*SUPPLIED DATA*
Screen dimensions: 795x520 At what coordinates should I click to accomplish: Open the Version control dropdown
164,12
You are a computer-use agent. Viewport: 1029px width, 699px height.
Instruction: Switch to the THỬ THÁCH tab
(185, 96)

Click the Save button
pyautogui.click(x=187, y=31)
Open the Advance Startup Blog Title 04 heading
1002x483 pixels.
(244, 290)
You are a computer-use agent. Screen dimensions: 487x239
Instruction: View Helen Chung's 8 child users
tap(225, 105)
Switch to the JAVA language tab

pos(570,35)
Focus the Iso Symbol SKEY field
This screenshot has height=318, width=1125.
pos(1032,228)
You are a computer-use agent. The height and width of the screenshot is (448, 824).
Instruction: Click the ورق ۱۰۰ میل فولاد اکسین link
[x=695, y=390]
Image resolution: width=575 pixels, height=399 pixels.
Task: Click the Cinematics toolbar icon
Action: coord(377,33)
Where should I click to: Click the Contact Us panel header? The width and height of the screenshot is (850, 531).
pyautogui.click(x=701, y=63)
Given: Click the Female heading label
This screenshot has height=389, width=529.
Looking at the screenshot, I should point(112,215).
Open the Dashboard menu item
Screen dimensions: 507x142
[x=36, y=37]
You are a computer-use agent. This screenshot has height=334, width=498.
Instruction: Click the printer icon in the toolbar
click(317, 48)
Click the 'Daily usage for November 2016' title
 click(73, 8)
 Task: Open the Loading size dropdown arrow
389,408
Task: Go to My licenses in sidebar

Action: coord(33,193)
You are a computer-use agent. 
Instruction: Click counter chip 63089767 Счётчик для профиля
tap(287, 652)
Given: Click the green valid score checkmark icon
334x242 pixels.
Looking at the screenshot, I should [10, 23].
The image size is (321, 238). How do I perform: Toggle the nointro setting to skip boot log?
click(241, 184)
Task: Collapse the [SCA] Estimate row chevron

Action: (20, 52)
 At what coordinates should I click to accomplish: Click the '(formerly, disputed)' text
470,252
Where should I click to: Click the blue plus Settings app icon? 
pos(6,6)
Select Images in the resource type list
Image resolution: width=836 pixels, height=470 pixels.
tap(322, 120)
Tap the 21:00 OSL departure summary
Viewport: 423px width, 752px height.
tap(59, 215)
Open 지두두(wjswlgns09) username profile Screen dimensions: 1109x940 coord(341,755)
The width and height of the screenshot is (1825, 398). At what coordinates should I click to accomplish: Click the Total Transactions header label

*WHAT TO DO*
The data must be transcribed in full. Every word stays the same.

*FINISHED EXERCISE*
Screen dimensions: 795x520 At what coordinates should I click to accomplish: Open the Version control dropdown
164,12
You are a computer-use agent. Viewport: 1029px width, 699px height.
Instruction: Switch to the THỬ THÁCH tab
(185, 96)

Click the Save button
pyautogui.click(x=187, y=31)
Open the Advance Startup Blog Title 04 heading
1002x483 pixels.
(244, 290)
You are a computer-use agent. Screen dimensions: 487x239
Instruction: View Helen Chung's 8 child users
tap(225, 105)
Switch to the JAVA language tab

pos(570,35)
Focus the Iso Symbol SKEY field
This screenshot has height=318, width=1125.
pos(1032,228)
You are a computer-use agent. The height and width of the screenshot is (448, 824).
Instruction: Click the ورق ۱۰۰ میل فولاد اکسین link
[x=695, y=390]
Image resolution: width=575 pixels, height=399 pixels.
Task: Click the Cinematics toolbar icon
Action: coord(377,33)
Where should I click to: Click the Contact Us panel header? The width and height of the screenshot is (850, 531).
pyautogui.click(x=701, y=63)
Given: Click the Female heading label
This screenshot has height=389, width=529.
Looking at the screenshot, I should point(112,215).
Open the Dashboard menu item
Screen dimensions: 507x142
[x=36, y=37]
You are a computer-use agent. This screenshot has height=334, width=498.
Instruction: Click the printer icon in the toolbar
click(317, 48)
Click the 'Daily usage for November 2016' title
 click(73, 8)
 Task: Open the Loading size dropdown arrow
389,408
Task: Go to My licenses in sidebar

Action: coord(33,193)
You are a computer-use agent. 
Instruction: Click counter chip 63089767 Счётчик для профиля
tap(287, 652)
Given: Click the green valid score checkmark icon
334x242 pixels.
Looking at the screenshot, I should [10, 23].
The image size is (321, 238). How do I perform: Toggle the nointro setting to skip boot log?
click(241, 184)
Task: Collapse the [SCA] Estimate row chevron

Action: (20, 52)
 At what coordinates should I click to accomplish: Click the '(formerly, disputed)' text
470,252
Where should I click to: Click the blue plus Settings app icon? 
pos(6,6)
Select Images in the resource type list
Image resolution: width=836 pixels, height=470 pixels.
tap(322, 120)
Tap the 21:00 OSL departure summary
Viewport: 423px width, 752px height.
tap(59, 215)
Open 지두두(wjswlgns09) username profile Screen dimensions: 1109x940 coord(341,755)
The width and height of the screenshot is (1825, 398). At what coordinates should I click to accomplish: Click the Total Transactions header label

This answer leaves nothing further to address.